La chant des souliers rouges – Tome 4

Le chant des souliers rouges T4

L  E     C  H  A  N  T     D  E  S     S  O  U  L  I  E  R  S     R  O  U  G  E  S

Bonjour à vous mes chers lecteurs, j’espère que vous allez bien (chaque début d’article commence ainsi, je devrai peut-être varier mes formulations…!) Aujourd’hui on se retrouve pour une suite de manga que j’attendais avec impatience. Vous vous en doutez de par l’illustration située au-dessus, nous allons aborder cette douce licence qui est La chant des souliers rouges écrit par Mizu Sahara, et publié par la maison d’Éditions Kazé (que je ne remercierai jamais assez!)

Pour ceux qui souhaitent connaître mon avis, et découvrir le premier tome dans sa globalité sans contenir de spoil, je vous laisse vous diriger vers la chronique en question. Et pour ceux souhaitant simplement se remémorer les dernières péripéties, je vous laisse cliquer sur la chronique du tome précédent. 

gif tome 4 le chant des souliers rougesBien, dans cet opus, nous serons principalement axés sur Tsubura et Yuzu. En effet, lors du tome précédent, nous faisions la connaissance de la jeune fille, en compagnie de son « petit ami » qui ne souhaitait simplement que lui soutirait de l’argent. On découvre dans ce 4ème opus, la raison de leur rencontre, et cela permet de comprendre finalement le caractère plutôt irritable de Yuzu envers ses collègues de travail, et notamment avec Tsubura.

Même si leur début de relation n’était pas vraiment au beau fixe, l’amaigrissement soudain du garçon doit sûrement y être pour quelque chose. Et Yuzu prend peu à peu conscience de la gentillesse et du dévouement de notre jeune lycéen.

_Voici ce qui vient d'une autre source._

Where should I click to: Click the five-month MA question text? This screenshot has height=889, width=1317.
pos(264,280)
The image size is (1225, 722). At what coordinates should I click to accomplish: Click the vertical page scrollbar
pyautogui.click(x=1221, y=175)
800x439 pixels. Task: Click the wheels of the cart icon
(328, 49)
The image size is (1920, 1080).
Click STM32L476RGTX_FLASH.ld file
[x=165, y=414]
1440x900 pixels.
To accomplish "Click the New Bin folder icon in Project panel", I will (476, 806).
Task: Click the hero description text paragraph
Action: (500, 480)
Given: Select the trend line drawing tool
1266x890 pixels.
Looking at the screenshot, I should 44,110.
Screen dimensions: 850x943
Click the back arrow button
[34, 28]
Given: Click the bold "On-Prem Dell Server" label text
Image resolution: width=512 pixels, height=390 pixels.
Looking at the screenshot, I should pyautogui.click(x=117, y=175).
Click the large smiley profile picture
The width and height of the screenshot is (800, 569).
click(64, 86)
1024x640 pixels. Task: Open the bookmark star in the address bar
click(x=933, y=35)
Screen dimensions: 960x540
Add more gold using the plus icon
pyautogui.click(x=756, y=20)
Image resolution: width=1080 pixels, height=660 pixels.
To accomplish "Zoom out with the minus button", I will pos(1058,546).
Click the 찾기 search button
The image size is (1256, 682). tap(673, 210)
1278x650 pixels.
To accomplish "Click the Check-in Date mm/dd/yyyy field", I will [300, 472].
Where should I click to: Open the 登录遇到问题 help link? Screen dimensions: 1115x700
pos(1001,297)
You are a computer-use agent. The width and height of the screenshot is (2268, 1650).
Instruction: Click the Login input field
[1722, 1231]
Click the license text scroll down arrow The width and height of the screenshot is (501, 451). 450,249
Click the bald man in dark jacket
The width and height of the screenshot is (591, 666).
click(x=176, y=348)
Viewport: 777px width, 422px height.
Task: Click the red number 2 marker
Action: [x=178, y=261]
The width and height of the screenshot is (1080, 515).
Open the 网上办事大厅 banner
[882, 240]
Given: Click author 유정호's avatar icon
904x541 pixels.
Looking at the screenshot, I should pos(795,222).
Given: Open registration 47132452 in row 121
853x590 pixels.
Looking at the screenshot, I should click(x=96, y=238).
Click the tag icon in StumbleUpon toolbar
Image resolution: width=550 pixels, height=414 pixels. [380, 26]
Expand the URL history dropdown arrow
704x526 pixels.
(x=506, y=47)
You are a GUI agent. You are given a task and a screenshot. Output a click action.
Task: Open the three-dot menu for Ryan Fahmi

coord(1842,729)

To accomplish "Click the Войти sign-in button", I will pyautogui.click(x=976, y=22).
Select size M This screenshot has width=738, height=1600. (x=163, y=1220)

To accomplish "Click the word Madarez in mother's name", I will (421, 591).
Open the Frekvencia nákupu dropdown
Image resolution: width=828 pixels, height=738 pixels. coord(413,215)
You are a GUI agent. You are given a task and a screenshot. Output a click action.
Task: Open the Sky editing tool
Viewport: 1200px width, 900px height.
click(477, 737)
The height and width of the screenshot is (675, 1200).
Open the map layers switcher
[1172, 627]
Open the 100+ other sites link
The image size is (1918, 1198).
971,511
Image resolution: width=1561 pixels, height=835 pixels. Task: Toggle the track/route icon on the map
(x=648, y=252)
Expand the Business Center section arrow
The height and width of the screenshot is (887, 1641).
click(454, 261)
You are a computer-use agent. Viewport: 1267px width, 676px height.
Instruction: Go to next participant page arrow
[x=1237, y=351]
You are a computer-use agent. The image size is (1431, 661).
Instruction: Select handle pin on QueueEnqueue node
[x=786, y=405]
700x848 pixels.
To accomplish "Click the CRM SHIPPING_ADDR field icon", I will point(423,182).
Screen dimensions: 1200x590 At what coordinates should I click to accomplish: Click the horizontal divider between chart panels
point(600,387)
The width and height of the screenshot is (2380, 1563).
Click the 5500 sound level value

En parallèle, la grand-mère de Takashi sort de son hospitalisation, et le discours qu’elle tient à son médecin est des plus touchants. J’ai aimé la découvrir davantage, et elle apporte au sein du récit un ton très moralisateur (dans le bon sens du terme).

Durant leur apprentissage, notre trio est amené à visiter un autre tableo, pour ainsi découvrir d’autres façons de danser. Et le passage, où notre professeur de flamenco explique le pourquoi du comment, chacun y trouve une source d’inspiration dans cette danse d’origine espagnole, et vraiment attendrissant.  La grand-mère est vraiment essentielle à l’histoire, tant bien dans les discours qu’elle apporte, et qui permet de faire grandir nos différents protagonistes, que dans l’enrichissement personnel qu’elle peut procurer. Madame Morino est véritablement une source d’inspiration pour ses élèves.

Pour ce qui est de Hana, le jeune homme est plutôt effacé dans cet opus, tout comme Kimitaka. Lorsque j’ai commencé les premières pages de cette licence, je m’attendais à ce que nos deux protagonistes se rencontrent et évoluent ensemble. Mais ce n’est absolument pas le cas, et d’un côté je me dis que finalement ce n’est pas plus mal. Le fait que Takara n’est pas encore revue, à proprement parler notre jeune protagoniste, rend l’histoire d’autant plus délicate, et cela nous laisse perplexes quant à la continuité de celle-ci.

Que va donc nous révéler les deux derniers tomes de la série ? Je me le demande ! Pour ma part c’est toujours un réel plaisir que de lire cette autrice. Je n’ai pas véritablement parlé du graphisme, mais je n’aurai fait que me répéter davantage. Celui-ci est toujours aussi époustouflant et essentiel à la transmission des sentiments que véhiculent nos protagonistes.